So much to reflect on at the moment.
In particular the disparity between the intense concern over, and rapid generous funding to repair, Notre Dame cathedral following the huge fire, on the one hand, and, on the other, the increasing public and media irritation with the Extinction Rebellion protests in London.
This is not to say that human cultural achievements are of lesser importance than human survival but great works of art, architecture and literature ave been lost or damaged throughout history. As long as people exist more will be created, one way or another.
Shortly after the Notre Dame fire I heard the Master Mason at York Minster being interviewed for his reaction. (The Minster suffered a serious fire damage 35 years ago and needed extensive repairs.) He was surprisingly philosophical in his view. He pointed out that these great buildings are in a constant state of evolution: constructed over a long duration, repaired and added to over the years as necessary. Besides their religious significance cathedrals were built as symbols of wealth and power and they provided work and learning for generations of craftspeople, architects and specialists. The rebuilding of Notre Dame is absolutely possibly he said and will give people of today the opportunity to learn traditional skills and to make their own contribution to its history. It seemed such a positive slant to put on what appears to many to have been catastrophic loss.

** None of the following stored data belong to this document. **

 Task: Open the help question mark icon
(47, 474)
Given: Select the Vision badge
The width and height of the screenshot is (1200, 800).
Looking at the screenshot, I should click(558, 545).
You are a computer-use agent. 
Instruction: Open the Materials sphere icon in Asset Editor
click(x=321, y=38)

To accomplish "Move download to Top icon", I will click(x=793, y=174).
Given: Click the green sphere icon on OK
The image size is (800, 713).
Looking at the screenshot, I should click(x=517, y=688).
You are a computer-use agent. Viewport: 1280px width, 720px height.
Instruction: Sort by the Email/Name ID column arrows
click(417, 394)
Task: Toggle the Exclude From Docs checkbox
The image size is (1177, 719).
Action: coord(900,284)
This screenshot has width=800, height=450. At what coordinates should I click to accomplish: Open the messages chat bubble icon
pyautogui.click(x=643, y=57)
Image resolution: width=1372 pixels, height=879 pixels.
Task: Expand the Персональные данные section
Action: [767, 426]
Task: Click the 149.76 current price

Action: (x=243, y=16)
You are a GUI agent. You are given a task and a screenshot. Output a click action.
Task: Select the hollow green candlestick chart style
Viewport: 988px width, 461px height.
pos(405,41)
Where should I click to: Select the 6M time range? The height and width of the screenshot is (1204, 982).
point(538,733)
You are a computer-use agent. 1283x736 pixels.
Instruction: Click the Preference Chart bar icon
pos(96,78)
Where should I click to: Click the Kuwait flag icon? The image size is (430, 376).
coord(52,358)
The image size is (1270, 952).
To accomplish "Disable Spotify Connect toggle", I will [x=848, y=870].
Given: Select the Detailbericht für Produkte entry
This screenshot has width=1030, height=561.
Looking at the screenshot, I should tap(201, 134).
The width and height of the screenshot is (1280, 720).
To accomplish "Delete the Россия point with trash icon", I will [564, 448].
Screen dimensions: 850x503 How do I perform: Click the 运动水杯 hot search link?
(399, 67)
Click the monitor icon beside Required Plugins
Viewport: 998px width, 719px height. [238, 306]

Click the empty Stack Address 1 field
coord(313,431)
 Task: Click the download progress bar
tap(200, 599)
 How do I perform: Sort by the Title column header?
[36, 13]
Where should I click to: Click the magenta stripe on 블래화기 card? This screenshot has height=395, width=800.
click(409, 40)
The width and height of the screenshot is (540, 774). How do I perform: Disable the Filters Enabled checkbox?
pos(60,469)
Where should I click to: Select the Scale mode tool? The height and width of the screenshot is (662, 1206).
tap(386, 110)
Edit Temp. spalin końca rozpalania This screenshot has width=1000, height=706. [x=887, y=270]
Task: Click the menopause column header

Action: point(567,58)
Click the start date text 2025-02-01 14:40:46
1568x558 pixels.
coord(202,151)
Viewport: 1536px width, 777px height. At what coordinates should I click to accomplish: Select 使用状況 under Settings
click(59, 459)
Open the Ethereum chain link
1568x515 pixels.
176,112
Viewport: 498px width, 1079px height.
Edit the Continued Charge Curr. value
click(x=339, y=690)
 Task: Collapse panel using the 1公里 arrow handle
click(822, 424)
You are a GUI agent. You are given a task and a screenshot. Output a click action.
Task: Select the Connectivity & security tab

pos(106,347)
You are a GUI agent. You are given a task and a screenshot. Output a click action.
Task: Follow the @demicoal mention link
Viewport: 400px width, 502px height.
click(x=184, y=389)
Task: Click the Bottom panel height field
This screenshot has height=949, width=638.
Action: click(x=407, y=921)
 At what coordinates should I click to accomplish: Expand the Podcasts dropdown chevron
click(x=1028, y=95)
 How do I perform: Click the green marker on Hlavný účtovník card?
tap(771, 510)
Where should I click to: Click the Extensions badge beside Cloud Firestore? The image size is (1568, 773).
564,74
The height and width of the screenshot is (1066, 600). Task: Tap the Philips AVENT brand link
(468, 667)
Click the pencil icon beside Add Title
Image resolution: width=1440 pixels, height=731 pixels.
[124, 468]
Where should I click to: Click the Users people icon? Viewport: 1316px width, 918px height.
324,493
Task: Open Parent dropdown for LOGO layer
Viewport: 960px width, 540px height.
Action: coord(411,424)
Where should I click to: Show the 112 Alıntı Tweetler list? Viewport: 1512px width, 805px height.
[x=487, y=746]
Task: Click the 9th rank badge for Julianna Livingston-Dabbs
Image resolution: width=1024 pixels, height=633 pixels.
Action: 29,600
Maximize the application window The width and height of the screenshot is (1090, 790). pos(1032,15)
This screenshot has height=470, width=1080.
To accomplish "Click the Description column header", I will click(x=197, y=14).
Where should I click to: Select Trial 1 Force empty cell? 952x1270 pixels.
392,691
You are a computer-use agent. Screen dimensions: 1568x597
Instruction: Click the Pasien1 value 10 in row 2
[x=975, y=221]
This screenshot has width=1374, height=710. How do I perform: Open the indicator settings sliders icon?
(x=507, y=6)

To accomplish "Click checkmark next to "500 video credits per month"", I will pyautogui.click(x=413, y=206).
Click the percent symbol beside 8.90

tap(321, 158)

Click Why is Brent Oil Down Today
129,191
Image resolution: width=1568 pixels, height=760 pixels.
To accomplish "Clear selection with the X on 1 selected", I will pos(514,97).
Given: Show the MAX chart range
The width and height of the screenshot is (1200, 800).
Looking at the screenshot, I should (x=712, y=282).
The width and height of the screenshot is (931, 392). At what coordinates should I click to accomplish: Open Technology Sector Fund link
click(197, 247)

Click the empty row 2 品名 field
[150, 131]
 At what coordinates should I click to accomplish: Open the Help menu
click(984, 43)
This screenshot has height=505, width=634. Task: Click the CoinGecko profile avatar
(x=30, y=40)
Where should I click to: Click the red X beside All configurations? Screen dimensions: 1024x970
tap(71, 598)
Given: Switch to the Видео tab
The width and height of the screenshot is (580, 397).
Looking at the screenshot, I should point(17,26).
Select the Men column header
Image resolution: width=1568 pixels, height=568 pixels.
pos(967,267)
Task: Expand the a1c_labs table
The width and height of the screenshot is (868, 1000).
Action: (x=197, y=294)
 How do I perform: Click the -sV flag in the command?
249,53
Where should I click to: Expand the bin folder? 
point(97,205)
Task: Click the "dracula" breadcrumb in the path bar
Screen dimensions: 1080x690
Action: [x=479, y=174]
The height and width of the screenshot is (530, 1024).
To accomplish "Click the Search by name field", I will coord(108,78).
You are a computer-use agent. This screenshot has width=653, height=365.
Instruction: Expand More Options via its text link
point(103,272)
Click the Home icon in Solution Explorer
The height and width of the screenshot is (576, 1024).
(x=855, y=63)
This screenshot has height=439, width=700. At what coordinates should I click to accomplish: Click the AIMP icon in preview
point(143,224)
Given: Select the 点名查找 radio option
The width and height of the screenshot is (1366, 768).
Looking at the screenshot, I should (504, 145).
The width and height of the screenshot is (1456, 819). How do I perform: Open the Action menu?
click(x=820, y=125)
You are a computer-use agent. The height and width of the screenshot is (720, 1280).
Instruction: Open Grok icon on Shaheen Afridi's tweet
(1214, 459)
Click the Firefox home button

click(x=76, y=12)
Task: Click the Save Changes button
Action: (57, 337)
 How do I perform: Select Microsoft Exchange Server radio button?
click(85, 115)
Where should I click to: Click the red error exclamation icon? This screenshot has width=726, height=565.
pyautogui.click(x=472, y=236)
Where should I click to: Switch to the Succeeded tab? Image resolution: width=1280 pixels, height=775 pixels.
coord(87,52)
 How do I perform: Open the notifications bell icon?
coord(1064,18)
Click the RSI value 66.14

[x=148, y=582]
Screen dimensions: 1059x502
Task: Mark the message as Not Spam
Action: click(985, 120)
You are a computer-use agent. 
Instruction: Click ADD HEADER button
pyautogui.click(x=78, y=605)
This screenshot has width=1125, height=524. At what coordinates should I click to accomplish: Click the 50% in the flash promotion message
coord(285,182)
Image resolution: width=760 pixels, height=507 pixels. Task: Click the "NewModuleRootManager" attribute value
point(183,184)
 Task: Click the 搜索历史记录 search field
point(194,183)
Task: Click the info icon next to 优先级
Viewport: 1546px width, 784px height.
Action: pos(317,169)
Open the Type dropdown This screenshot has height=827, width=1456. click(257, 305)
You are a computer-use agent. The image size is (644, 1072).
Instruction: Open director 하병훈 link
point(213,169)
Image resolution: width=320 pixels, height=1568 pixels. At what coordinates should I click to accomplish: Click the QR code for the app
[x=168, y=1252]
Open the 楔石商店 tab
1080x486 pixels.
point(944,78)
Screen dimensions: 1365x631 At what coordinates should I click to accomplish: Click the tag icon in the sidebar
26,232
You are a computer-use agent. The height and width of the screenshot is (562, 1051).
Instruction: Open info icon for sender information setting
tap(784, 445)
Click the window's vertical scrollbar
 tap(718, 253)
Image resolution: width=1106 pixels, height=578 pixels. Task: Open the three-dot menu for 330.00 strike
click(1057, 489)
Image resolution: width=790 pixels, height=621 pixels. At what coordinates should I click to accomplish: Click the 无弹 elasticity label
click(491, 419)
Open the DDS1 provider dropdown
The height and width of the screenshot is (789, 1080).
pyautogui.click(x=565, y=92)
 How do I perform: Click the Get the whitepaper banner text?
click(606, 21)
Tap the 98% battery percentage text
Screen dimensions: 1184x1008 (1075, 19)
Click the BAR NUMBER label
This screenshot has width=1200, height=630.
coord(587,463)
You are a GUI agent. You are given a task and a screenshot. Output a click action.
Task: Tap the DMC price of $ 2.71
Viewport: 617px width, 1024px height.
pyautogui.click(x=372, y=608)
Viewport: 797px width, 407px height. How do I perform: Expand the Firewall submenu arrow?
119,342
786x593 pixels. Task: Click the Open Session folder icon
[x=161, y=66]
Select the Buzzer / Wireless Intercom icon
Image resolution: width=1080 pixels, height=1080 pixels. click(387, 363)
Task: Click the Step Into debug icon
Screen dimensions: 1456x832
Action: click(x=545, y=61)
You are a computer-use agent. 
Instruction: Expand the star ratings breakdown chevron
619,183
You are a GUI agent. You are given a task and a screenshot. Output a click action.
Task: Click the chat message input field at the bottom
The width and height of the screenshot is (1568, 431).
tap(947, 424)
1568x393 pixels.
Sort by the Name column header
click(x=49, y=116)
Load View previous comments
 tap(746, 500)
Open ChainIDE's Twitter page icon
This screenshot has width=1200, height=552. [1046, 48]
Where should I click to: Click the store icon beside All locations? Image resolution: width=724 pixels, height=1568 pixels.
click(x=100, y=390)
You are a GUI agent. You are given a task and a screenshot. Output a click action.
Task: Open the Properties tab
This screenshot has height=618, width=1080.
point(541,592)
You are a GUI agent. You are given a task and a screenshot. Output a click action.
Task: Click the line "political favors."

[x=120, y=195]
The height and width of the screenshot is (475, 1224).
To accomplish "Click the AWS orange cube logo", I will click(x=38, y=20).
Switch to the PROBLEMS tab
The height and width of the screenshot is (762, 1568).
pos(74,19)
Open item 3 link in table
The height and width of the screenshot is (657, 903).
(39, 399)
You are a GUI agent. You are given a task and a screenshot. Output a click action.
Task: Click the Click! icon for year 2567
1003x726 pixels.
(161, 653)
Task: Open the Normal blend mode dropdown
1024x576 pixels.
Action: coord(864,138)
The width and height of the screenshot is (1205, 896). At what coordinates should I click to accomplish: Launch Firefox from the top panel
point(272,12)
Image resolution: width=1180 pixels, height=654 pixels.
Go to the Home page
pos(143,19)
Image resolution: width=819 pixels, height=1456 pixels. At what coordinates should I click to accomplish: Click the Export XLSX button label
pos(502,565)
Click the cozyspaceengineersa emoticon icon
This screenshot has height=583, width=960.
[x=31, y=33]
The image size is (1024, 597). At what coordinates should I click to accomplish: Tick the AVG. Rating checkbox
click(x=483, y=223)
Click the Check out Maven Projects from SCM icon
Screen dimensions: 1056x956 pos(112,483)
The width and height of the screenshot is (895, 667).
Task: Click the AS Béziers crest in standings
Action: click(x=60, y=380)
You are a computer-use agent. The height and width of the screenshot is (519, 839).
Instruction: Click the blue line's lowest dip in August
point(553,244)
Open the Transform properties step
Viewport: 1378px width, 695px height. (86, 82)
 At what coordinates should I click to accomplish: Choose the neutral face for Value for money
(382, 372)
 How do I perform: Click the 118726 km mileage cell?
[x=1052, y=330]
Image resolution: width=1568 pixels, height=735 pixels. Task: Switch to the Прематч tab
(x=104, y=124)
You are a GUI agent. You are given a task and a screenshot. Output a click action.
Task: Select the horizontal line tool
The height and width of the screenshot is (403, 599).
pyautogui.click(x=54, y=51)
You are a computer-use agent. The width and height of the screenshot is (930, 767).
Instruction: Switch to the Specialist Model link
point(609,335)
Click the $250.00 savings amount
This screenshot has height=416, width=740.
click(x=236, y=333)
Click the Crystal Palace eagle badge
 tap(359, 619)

Meanwhile others are more preoccupied with another sort of catastrophic loss, the decline of wildlife and the loss of species, the destruction of habitat and the damage to the world caused by climate change. and pollution. They are bravely challenging us, not simply to reflect but also to act. And yet Extinction Rebellion is attracting derision, insults and prosecution. Will we look back one day and wish we had responded as urgently and as positively as so many have done to the Notre Dame appeal?